**Action item:** Below are records; say how many of their lines include the word "table", giving nothing but the number.

**Data records:**
________________

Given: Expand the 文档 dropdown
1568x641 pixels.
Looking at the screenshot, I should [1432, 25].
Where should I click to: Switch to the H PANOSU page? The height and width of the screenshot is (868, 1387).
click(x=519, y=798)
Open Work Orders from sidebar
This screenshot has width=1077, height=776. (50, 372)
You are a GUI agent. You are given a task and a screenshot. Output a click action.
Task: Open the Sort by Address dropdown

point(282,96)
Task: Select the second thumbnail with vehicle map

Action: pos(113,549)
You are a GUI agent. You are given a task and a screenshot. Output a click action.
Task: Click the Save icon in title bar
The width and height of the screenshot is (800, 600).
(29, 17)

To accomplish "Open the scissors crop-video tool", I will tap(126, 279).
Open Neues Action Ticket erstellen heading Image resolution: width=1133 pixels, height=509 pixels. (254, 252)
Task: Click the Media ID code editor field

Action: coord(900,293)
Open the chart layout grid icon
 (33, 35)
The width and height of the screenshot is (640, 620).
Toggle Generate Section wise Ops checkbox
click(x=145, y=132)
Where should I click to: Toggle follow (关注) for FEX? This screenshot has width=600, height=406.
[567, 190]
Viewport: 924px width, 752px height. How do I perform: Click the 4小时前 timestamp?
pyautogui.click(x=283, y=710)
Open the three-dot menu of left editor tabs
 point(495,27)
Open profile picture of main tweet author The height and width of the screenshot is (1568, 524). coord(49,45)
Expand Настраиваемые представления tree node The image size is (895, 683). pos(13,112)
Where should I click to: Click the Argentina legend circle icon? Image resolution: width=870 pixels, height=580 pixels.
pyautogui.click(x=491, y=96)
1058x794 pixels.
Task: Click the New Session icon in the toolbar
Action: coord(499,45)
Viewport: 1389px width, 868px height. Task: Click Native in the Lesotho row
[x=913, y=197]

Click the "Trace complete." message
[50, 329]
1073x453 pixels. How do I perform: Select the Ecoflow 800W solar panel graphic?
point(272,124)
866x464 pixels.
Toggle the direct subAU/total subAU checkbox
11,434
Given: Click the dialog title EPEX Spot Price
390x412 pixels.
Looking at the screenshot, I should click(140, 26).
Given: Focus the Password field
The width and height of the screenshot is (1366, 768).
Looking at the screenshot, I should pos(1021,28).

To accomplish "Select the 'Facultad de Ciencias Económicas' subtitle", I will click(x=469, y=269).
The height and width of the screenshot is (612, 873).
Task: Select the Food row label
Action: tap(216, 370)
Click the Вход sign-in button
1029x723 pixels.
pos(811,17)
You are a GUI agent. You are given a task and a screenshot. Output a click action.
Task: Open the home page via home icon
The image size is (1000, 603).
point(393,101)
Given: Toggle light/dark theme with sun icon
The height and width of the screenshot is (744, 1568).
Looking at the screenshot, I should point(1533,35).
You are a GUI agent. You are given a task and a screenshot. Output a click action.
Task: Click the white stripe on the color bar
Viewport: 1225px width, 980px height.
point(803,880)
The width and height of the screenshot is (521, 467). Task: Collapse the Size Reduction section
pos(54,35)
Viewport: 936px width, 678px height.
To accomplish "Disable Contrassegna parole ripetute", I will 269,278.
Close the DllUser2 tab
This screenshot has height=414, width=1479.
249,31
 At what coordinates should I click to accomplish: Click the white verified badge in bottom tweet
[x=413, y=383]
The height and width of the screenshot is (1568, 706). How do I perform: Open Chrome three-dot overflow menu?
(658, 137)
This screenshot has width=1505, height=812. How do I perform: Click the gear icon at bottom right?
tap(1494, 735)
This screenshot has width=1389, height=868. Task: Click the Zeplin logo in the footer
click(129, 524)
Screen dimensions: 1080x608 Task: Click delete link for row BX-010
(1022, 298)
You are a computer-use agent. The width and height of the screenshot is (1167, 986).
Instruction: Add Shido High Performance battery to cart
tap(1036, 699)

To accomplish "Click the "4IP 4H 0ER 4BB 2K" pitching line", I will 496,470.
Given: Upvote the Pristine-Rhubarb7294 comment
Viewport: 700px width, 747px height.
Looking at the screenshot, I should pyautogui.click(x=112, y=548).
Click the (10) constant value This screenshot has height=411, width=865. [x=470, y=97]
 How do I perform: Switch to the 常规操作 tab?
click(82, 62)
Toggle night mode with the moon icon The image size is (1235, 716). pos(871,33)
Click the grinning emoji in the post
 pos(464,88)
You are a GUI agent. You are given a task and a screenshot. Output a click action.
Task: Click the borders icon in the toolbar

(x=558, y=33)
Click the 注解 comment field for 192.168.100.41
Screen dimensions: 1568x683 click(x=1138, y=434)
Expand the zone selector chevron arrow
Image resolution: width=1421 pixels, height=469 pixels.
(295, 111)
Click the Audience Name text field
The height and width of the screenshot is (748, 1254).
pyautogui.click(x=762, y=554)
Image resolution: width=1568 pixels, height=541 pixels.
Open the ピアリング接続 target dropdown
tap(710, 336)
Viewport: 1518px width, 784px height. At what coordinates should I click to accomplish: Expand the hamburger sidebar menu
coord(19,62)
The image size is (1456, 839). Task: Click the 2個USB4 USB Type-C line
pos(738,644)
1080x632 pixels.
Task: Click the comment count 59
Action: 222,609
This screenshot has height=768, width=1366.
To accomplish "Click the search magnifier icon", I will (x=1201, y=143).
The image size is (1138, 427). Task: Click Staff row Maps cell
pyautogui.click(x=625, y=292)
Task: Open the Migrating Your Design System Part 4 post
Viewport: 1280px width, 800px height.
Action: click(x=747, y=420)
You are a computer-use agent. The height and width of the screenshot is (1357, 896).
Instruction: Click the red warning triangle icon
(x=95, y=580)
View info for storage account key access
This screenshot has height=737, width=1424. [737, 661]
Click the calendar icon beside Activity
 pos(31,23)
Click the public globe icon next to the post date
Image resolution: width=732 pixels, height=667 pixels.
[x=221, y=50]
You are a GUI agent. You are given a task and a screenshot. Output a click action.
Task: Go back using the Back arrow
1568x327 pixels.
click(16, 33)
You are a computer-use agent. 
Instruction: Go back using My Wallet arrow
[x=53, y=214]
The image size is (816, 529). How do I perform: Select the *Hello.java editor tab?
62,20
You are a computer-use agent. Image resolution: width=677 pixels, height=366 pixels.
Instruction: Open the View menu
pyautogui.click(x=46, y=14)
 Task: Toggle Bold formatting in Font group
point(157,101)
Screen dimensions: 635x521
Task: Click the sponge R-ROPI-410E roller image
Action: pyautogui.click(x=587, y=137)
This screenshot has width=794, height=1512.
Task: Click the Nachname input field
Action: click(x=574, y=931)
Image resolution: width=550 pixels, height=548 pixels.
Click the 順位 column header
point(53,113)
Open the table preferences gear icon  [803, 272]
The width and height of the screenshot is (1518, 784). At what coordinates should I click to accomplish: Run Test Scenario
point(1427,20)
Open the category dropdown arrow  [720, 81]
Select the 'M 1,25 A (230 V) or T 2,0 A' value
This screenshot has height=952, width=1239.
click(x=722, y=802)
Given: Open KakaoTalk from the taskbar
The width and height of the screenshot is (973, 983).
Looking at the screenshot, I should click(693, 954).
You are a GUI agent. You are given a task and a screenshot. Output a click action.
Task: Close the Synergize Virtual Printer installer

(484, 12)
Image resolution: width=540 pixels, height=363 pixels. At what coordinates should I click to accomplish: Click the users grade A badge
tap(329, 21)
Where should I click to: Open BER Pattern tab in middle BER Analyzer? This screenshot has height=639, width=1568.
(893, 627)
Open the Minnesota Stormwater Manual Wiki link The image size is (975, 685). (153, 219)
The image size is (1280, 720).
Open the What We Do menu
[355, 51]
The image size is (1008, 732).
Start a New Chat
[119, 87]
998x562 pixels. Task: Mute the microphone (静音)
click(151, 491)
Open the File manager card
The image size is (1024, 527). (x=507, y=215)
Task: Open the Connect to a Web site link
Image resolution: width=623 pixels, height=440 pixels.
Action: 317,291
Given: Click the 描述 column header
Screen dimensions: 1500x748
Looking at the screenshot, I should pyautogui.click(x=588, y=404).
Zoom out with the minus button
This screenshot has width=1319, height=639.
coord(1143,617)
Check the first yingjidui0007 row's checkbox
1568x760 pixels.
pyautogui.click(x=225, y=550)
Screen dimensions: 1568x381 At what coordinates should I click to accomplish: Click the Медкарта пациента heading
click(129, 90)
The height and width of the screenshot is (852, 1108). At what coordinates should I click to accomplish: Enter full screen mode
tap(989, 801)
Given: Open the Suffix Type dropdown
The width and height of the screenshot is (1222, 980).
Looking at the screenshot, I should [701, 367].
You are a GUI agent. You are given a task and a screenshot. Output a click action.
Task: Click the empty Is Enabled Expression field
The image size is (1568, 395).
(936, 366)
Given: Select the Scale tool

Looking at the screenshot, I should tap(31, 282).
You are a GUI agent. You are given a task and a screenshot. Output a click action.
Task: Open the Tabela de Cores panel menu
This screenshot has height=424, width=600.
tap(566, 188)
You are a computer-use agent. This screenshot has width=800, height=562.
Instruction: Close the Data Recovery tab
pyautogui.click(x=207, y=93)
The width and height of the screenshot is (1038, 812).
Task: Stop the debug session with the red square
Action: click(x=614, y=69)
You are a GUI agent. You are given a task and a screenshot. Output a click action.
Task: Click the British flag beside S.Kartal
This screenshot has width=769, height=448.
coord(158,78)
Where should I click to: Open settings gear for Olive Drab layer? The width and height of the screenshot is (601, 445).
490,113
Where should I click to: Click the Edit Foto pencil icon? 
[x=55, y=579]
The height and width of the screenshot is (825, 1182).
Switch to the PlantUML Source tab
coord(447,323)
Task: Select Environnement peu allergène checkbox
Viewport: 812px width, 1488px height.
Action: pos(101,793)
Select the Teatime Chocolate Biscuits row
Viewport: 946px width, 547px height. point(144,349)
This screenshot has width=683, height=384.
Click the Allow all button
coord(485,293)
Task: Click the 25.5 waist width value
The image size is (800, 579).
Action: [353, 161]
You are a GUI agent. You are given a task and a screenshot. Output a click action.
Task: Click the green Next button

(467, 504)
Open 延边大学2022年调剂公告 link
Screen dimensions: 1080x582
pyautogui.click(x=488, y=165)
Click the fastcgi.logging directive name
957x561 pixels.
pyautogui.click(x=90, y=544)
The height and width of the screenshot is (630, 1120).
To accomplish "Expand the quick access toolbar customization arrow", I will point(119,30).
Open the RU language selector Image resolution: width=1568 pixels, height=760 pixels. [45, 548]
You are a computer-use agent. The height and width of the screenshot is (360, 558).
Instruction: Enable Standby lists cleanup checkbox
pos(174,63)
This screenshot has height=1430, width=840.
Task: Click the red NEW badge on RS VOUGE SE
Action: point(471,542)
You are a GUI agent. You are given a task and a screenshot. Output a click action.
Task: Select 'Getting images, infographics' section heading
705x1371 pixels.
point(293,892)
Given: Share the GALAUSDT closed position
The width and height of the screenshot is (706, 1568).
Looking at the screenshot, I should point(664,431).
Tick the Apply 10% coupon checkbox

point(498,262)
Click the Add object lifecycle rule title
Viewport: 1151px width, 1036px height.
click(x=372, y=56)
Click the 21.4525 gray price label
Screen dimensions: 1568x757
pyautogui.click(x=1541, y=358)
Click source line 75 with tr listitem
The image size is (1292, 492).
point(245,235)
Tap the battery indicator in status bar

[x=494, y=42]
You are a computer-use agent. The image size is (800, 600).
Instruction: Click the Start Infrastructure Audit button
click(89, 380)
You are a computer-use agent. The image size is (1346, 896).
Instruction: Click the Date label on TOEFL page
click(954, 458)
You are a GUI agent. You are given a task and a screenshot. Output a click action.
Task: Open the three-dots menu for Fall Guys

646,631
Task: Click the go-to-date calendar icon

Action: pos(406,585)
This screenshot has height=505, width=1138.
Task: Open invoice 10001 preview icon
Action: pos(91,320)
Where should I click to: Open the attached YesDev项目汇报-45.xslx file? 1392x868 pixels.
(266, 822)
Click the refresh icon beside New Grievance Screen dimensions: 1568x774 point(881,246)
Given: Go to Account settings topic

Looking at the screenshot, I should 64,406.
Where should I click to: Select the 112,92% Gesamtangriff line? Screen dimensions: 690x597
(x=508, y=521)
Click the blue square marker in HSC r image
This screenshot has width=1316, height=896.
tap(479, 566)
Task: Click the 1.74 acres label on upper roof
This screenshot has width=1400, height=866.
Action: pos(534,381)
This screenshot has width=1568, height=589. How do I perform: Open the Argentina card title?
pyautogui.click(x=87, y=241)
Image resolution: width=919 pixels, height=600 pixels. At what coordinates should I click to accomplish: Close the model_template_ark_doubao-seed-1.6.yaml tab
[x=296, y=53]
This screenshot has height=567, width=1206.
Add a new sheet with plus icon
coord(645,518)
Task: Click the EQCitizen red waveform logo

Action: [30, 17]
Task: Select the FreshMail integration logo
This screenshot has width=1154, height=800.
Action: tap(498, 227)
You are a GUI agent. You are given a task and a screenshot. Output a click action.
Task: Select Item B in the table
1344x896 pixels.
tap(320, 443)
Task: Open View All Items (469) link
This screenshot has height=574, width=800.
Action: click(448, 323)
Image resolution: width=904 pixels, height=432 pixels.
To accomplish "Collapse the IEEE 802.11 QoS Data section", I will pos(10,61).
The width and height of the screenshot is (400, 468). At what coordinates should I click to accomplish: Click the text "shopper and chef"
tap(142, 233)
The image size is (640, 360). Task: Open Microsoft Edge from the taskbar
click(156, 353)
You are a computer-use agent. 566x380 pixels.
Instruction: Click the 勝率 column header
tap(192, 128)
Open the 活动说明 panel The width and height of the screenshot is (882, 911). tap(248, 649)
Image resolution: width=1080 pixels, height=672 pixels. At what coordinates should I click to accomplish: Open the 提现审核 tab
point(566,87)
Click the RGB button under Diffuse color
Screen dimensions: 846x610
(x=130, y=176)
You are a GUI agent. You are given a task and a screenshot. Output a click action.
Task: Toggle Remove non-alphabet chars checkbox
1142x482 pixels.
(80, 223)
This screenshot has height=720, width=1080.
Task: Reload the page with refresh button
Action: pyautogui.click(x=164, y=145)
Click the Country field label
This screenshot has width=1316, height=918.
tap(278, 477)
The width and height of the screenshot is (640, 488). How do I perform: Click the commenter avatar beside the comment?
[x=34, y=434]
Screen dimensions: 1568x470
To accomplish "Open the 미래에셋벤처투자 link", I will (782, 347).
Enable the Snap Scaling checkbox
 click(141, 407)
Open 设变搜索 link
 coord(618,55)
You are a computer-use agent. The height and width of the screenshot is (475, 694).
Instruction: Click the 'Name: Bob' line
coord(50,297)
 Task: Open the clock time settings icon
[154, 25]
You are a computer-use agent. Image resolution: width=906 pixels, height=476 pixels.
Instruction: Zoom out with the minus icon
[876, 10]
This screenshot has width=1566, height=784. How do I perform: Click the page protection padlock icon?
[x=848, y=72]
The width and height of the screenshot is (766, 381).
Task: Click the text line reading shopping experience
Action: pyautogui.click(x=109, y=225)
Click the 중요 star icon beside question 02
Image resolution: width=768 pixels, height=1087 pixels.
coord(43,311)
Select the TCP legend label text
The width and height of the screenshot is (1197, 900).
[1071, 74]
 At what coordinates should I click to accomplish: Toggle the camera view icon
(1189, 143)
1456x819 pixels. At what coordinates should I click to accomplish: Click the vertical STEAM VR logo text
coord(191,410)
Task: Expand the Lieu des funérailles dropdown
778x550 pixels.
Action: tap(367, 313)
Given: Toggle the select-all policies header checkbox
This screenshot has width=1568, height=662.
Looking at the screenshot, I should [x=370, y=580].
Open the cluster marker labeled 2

________________

**Solution to this problem:** 2